What is expected: Each line below should be restated exactly, with nothing dropped.
Start of Supplied data
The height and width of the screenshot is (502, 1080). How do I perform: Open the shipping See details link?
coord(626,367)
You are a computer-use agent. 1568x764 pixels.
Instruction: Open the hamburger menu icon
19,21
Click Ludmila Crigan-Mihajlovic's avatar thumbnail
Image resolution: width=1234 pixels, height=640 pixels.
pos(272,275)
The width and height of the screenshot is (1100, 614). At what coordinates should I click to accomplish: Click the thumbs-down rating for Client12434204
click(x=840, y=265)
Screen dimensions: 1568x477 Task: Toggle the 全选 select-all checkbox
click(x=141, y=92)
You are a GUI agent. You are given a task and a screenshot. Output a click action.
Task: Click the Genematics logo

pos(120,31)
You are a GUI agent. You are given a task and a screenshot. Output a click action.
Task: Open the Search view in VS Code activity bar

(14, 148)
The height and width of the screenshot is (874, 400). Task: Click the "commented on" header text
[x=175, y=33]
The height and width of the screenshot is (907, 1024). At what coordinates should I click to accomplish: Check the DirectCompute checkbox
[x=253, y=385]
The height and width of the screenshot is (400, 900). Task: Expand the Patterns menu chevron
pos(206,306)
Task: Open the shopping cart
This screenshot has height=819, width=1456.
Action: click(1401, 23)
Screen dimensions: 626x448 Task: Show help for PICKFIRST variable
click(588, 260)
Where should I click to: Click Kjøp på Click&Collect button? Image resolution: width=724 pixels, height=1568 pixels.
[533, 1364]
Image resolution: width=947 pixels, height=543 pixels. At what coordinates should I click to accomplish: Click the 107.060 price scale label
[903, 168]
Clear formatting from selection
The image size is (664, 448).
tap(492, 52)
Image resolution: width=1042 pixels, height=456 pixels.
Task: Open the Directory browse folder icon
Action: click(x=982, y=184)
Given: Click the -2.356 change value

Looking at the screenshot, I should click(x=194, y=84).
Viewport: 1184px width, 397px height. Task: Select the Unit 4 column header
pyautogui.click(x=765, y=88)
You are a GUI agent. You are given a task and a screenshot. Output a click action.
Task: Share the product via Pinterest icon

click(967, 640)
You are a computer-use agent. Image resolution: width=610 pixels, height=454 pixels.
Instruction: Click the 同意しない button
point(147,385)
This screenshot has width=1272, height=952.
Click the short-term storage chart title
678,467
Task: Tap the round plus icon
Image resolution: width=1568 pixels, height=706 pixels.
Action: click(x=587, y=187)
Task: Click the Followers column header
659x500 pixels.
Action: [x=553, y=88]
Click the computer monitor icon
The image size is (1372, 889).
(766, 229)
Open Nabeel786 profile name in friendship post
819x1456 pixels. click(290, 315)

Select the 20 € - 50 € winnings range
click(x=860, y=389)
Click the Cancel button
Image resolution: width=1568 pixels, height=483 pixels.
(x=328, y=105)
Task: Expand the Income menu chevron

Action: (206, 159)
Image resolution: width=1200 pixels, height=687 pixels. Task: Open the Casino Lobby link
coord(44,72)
End of Supplied data
Reply to the task:
The height and width of the screenshot is (502, 1080). How do I perform: Open the shipping See details link?
coord(626,367)
You are a computer-use agent. 1568x764 pixels.
Instruction: Open the hamburger menu icon
19,21
Click Ludmila Crigan-Mihajlovic's avatar thumbnail
Image resolution: width=1234 pixels, height=640 pixels.
pos(272,275)
The width and height of the screenshot is (1100, 614). At what coordinates should I click to accomplish: Click the thumbs-down rating for Client12434204
click(x=840, y=265)
Screen dimensions: 1568x477 Task: Toggle the 全选 select-all checkbox
click(x=141, y=92)
You are a GUI agent. You are given a task and a screenshot. Output a click action.
Task: Click the Genematics logo

pos(120,31)
You are a GUI agent. You are given a task and a screenshot. Output a click action.
Task: Open the Search view in VS Code activity bar

(14, 148)
The height and width of the screenshot is (874, 400). Task: Click the "commented on" header text
[x=175, y=33]
The height and width of the screenshot is (907, 1024). At what coordinates should I click to accomplish: Check the DirectCompute checkbox
[x=253, y=385]
The height and width of the screenshot is (400, 900). Task: Expand the Patterns menu chevron
pos(206,306)
Task: Open the shopping cart
This screenshot has height=819, width=1456.
Action: click(1401, 23)
Screen dimensions: 626x448 Task: Show help for PICKFIRST variable
click(588, 260)
Where should I click to: Click Kjøp på Click&Collect button? Image resolution: width=724 pixels, height=1568 pixels.
[533, 1364]
Image resolution: width=947 pixels, height=543 pixels. At what coordinates should I click to accomplish: Click the 107.060 price scale label
[903, 168]
Clear formatting from selection
The image size is (664, 448).
tap(492, 52)
Image resolution: width=1042 pixels, height=456 pixels.
Task: Open the Directory browse folder icon
Action: click(x=982, y=184)
Given: Click the -2.356 change value

Looking at the screenshot, I should click(x=194, y=84).
Viewport: 1184px width, 397px height. Task: Select the Unit 4 column header
pyautogui.click(x=765, y=88)
You are a GUI agent. You are given a task and a screenshot. Output a click action.
Task: Share the product via Pinterest icon

click(967, 640)
You are a computer-use agent. Image resolution: width=610 pixels, height=454 pixels.
Instruction: Click the 同意しない button
point(147,385)
This screenshot has width=1272, height=952.
Click the short-term storage chart title
678,467
Task: Tap the round plus icon
Image resolution: width=1568 pixels, height=706 pixels.
Action: click(x=587, y=187)
Task: Click the Followers column header
659x500 pixels.
Action: [x=553, y=88]
Click the computer monitor icon
The image size is (1372, 889).
(766, 229)
Open Nabeel786 profile name in friendship post
819x1456 pixels. click(290, 315)

Select the 20 € - 50 € winnings range
click(x=860, y=389)
Click the Cancel button
Image resolution: width=1568 pixels, height=483 pixels.
(x=328, y=105)
Task: Expand the Income menu chevron

Action: (206, 159)
Image resolution: width=1200 pixels, height=687 pixels. Task: Open the Casino Lobby link
coord(44,72)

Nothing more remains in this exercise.